C. Spectral Instability

For the second bifurcation branch, the authors demonstrate the existence of a pair of purely imaginary eigenvalues with negative Krein signature embedded in the continuous spectrum. According to general spectral theory, these embedded eigenvalues are expected to split into unstable eigenvalues (with non-zero real parts) under perturbation, confirming the orbital instability of the second branch.

D. Exact Solutions and Integrability

The authors show that the local bifurcation analysis recovers known exact solutions:

• For $k=1/6$, the first bifurcation connects to the integrable Melnikov system solution.
• For $k=1/2$, the second bifurcation connects to another known exact solution.
• The analysis extends these exact solutions to a broader range of parameters via local bifurcation theory.

4. Significance

• Resolution of Stability Ambiguities: The paper clarifies the stability properties of coupled solitary waves, which were previously difficult to determine using purely variational methods due to the complexity of the admissible parameter space.
• Unified Framework: It unifies the study of various exact solutions found in the literature (for specific $k$ values) into a general bifurcation sequence for arbitrary $k > 0$.
• Mechanism of Instability: It provides a rigorous mechanism for the instability of higher-order coupled modes (excited states), showing they are inherently saddle points of the energy functional.
• Bifurcation Types: The work highlights that in systems with symmetries (like the KdV-LS system), both supercritical and subcritical pitchfork bifurcations can yield stable (minimizer) branches, a nuance often overlooked in standard bifurcation theory where subcritical branches are typically unstable.

Conclusion

Hornick and Pelinovsky successfully characterize the families of solitary waves in the KdV-LS system.

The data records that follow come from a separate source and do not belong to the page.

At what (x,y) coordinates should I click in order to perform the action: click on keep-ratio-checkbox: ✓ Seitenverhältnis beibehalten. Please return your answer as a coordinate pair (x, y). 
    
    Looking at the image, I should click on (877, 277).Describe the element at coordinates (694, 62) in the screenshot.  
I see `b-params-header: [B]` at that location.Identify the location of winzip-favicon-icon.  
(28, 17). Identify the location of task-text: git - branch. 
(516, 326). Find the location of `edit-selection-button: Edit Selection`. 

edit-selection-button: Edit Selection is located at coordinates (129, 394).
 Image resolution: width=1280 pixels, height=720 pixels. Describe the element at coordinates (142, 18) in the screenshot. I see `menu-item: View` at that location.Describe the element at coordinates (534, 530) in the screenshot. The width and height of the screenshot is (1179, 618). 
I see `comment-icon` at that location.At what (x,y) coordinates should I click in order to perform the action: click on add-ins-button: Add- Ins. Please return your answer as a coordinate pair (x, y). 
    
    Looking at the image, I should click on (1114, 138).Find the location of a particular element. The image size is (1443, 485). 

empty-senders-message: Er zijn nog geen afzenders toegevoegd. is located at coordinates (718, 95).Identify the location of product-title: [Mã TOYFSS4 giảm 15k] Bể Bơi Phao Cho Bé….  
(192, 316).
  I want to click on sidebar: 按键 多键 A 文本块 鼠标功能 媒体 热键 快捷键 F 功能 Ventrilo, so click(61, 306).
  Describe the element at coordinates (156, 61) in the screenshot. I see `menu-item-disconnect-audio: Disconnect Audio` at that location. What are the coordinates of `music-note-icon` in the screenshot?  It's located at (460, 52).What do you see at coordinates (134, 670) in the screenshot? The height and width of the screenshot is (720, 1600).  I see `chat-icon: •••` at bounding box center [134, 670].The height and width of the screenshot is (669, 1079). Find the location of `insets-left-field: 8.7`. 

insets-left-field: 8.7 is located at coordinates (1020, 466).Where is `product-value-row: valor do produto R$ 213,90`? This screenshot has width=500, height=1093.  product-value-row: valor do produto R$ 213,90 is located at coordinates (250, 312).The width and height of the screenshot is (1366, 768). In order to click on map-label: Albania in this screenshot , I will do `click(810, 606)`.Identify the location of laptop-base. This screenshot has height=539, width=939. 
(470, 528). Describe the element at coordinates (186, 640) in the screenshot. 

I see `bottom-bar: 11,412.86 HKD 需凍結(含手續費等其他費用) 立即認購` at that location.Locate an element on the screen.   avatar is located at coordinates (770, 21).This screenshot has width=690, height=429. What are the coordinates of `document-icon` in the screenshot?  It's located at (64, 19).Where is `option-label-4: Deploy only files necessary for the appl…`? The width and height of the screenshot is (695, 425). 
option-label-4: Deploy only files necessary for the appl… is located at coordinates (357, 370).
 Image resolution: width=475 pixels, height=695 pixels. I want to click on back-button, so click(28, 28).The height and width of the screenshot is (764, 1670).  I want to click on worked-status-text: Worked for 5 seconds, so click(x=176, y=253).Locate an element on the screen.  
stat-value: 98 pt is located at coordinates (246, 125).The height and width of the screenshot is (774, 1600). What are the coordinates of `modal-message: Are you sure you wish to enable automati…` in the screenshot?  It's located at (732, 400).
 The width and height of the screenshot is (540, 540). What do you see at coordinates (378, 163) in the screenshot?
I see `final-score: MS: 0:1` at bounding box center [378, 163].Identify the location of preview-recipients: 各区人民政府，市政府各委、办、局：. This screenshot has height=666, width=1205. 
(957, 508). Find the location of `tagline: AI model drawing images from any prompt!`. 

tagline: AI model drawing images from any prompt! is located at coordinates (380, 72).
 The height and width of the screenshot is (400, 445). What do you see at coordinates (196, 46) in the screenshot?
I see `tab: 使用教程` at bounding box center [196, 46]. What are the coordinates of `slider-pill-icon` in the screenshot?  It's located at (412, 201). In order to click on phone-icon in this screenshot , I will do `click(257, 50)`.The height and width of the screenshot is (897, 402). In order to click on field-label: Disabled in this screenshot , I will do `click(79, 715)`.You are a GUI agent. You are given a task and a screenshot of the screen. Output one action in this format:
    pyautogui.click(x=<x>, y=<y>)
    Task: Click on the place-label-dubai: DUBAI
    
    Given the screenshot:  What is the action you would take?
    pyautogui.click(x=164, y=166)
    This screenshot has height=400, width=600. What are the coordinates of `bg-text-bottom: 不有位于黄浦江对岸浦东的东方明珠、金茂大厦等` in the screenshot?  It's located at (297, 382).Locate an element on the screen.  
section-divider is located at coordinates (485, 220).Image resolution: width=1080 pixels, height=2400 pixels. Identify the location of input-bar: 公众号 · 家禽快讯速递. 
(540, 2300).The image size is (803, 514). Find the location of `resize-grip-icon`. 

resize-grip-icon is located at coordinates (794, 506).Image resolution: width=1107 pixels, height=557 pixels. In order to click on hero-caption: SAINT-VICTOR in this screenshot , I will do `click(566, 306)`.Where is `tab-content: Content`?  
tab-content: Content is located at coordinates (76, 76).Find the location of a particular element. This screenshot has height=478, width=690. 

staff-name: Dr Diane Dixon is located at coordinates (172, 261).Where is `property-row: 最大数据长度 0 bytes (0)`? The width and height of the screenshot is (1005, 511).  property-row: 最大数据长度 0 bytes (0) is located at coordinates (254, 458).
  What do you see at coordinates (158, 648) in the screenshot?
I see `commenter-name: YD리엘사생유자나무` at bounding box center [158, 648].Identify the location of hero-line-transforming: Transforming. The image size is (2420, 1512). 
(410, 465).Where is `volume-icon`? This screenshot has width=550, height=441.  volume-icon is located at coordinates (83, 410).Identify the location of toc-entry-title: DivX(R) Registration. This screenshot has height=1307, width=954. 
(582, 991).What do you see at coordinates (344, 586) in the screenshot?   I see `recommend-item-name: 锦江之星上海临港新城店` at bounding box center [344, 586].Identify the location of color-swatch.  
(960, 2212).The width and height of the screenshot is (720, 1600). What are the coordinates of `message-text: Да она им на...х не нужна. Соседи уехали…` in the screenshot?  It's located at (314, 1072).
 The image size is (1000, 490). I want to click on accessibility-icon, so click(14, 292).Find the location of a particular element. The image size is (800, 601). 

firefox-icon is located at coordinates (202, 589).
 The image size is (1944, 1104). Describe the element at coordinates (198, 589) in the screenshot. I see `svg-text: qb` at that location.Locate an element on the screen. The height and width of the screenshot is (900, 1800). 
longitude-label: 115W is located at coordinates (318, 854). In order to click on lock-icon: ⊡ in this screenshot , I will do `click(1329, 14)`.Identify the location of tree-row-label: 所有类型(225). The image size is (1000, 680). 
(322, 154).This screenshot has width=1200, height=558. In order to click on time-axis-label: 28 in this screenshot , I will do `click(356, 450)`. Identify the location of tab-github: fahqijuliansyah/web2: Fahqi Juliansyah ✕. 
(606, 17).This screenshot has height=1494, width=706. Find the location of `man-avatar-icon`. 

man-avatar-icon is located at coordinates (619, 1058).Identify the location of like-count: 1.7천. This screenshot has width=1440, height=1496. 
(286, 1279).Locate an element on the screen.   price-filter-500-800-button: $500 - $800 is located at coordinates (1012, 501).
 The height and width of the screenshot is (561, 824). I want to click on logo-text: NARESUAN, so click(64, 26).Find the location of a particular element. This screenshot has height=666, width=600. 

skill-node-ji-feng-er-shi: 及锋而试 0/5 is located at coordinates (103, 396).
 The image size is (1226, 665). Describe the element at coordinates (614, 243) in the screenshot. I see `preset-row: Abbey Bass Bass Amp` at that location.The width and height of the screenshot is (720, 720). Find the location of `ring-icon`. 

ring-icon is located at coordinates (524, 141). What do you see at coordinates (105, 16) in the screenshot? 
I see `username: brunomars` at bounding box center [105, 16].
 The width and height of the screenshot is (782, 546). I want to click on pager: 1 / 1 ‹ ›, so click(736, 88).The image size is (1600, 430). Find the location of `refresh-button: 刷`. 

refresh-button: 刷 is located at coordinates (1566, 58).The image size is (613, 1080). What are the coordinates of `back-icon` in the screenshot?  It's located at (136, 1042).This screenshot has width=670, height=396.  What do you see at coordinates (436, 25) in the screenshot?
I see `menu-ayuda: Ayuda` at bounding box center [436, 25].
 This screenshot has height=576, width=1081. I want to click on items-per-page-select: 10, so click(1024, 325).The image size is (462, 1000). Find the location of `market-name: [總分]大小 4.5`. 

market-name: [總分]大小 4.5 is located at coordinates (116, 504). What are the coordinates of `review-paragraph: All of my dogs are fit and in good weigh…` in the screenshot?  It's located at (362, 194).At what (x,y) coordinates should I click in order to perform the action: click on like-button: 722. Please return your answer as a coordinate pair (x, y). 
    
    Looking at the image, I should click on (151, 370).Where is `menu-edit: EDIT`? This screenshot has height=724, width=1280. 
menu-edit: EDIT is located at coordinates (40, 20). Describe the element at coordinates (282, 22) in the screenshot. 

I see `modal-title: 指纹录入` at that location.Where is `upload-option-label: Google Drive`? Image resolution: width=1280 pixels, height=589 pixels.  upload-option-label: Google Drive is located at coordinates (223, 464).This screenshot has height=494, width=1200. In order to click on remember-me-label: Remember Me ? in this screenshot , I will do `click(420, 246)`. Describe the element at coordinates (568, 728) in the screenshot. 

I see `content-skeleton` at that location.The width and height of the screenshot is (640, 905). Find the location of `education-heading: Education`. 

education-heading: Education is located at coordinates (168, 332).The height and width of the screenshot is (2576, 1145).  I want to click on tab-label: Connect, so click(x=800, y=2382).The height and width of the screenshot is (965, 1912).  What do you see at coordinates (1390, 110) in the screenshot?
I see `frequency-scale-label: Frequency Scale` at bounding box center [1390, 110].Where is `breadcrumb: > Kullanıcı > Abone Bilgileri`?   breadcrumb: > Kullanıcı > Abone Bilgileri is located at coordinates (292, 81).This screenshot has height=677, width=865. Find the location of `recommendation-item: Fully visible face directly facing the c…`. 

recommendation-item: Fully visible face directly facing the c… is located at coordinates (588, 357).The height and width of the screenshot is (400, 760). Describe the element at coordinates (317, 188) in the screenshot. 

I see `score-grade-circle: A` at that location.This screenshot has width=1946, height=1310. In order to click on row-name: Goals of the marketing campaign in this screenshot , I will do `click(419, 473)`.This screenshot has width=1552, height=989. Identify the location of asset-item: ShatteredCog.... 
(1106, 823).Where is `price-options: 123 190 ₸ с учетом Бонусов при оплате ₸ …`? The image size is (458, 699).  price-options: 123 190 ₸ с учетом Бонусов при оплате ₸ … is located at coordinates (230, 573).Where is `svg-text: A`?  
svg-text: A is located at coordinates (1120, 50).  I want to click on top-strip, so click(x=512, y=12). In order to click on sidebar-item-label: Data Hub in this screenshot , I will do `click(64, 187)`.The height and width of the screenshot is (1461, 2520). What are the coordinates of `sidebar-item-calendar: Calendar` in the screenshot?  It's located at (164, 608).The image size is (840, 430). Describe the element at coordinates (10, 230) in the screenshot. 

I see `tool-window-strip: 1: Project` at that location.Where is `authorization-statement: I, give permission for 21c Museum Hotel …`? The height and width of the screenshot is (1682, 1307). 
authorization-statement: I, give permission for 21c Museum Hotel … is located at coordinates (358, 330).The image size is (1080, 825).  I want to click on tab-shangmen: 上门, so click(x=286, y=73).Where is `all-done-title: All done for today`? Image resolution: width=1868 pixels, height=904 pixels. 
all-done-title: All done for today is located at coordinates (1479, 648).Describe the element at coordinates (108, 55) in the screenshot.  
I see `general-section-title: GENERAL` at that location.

They prove that the ground-state coupled soliton is stable (a constrained minimizer), while excited-state coupled solitons are unstable (saddle points). The study bridges the gap between variational existence proofs and local bifurcation analysis, providing a comprehensive map of the solution landscape for this physically relevant model of long-short wave interactions.